EXERCÍCIOS:
1. Responda com base na nota sobre saúde mental:
(a) Quantas portarias relativas à saúde mental existem hoje, segundo a nota?
(b) Em quantos anos as taxas de suicídio cresceram no Brasil, de acordo com a nota?
(c) Em que mês e ano a nova Política Nacional de Saúde Mental foi aprovada pela Comissão Intergestores Tripartite?
2. Retome a nota sobre saúde mental logo depois da última frase e escreva a continuação.

TRECHO PARA LEITURA:
::::
Nota do Ministério da Saúde sobre o tema saúde mental:
Grupo de trabalho com representantes do Ministério da Cidadania, do CFM, da ABP, do Conass e do Conasems vai analisar e discutir as políticas de assistência psicossocial
O Ministério da Saúde esclarece que, atualmente, existem mais de 100 portarias relativas à saúde mental que estabelecem diretrizes para o tratamento e a assistência dos pacientes – e de seus familiares – com necessidades relacionadas a transtornos mentais e com quadros de uso nocivo e dependência de substâncias psicoativas. Após minuciosa análise de técnicos e especialistas da área, observou-se que muitas dessas portarias estão obsoletas, o que confunde gestores e dificulta o trabalho de monitoramento e a efetiva consolidação das políticas de saúde mental.
Com o intuito de tornar a assistência à saúde mental mais acessível e resolutiva, deve-se levar em consideração a análise de indicadores negativos nessa área, como o crescimento das taxas de suicídio nos últimos 15 anos no Brasil, com agravamento de lesões autoprovocadas; o aumento de indivíduos em situação de rua com transtornos mentais graves; o isolamento social de pacientes com transtornos mentais graves; o aumento da mortalidade desses pacientes; a superlotação nos serviços de emergência; o aumento do uso de drogas e dependência química no país; o crescimento e a expansão das cracolândias em grande parte das cidades brasileiras; e o aumento de trabalhadores afastados, pela Previdência Social, principalmente por depressão e dependência química.
Nesse contexto, o Ministério da Saúde instituiu um grupo de trabalho com representantes do Ministério da Cidadania, do Conselho Federal de Medicina (CFM), da Associação Brasileira de Psiquiatria (ABP), do Conselho Nacional de Secretários de Saúde (Conass) e do Conselho Nacional de Secretarias Municipais de Saúde (Conasems), encarregado de analisar, discutir, aprimorar, revogar e criar novos instrumentos para a garantia do cumprimento da nova Política Nacional de Saúde Mental, aprovada pela Comissão Intergestores Tripartite (CIT) em dezembro de 2017, por meio da Resolução CIT nº 32/201 e da Portaria MS nº 3.588/2017.
::::
MATERIAL APRESENTADO:

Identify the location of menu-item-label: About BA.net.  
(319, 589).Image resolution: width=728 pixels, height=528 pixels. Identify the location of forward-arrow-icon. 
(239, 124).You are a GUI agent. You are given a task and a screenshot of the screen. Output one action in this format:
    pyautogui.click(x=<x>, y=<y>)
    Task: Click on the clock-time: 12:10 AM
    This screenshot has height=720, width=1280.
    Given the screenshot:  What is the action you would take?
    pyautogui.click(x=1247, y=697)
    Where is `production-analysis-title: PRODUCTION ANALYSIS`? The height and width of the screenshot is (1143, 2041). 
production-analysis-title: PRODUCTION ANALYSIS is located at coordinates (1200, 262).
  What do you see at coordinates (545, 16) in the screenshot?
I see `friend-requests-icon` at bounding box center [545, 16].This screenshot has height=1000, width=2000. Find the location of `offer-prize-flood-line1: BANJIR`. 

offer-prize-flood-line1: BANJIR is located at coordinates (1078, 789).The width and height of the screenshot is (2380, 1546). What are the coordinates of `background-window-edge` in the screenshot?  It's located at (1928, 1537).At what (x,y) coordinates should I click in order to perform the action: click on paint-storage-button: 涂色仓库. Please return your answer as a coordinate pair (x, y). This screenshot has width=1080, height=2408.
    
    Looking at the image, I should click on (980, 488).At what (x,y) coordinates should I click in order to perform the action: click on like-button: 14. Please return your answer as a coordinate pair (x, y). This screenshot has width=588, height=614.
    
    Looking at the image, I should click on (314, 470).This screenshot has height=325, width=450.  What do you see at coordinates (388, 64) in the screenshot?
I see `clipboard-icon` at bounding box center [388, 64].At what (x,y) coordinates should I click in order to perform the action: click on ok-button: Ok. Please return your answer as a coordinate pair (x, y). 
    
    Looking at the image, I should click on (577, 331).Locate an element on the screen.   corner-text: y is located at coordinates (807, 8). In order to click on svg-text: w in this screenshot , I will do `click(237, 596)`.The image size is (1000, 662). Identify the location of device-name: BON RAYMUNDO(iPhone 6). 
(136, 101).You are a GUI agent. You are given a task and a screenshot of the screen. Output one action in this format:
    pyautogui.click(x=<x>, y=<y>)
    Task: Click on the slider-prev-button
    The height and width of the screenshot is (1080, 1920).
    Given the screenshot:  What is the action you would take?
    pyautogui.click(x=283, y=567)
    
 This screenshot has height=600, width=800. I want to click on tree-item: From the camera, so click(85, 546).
::::
RESPOSTAS DOS EXERCÍCIOS:
1.
(a) Mais de 100 portarias.
(b) Nos últimos 15 anos.
(c) Em dezembro de 2017.

2.
Cabe informar, ainda, que, na nova atualização proposta, não há sugestão de fechamento dos Centros de Atenção Psicossocial (Caps) e dos Consultórios de Rua. Sobre as Residências Terapêuticas, por não se tratarem de equipamentos médicos e serem destinadas, exclusivamente, ao acolhimento e reabilitação social, discute-se a sua transferência para o âmbito do Ministério da Cidadania.
Vale destacar também que o Ministério da Saúde, por meio de gestão tripartite, promoveu uma série de ações no âmbito da saúde mental durante a pandemia da Covid-19, como: videoaulas para profissionais da saúde e sociedade, com conteúdo disposto no link: https://coronavirus.saude.gov.br/capacitacao; ações de educação em saúde em defesa da vida, com a promoção de cursos de prevenção do suicídio e da automutilação na modalidade de educação a distância, disponíveis na plataforma prevencaoevida.com.br; instituição do Comitê Gestor da Política Nacional de Prevenção da Automutilação e do Suicídio; ampliação de serviços de saúde mental no SUS (Portarias 2.451 e 2.452, de 16 de setembro de 2020); repasse de R$ 650 milhões aos municípios para aquisição de medicamentos essenciais (Portaria 2.516, de 21 de setembro de 2020); entre outras.
Estão também em fase de elaboração as seguintes ações: criação de serviço telefônico para suporte em saúde mental – linha 196; elaboração de programa de treinamento para profissionais do atendimento 196; elaboração de programa de treinamento para profissionais da Atenção Primária à Saúde em consulta psiquiátrica; e treinamento de profissionais médicos e enfermeiros do Serviço de Atendimento Móvel de Urgência (Samu) em atendimento de urgência a doentes psiquiátricos.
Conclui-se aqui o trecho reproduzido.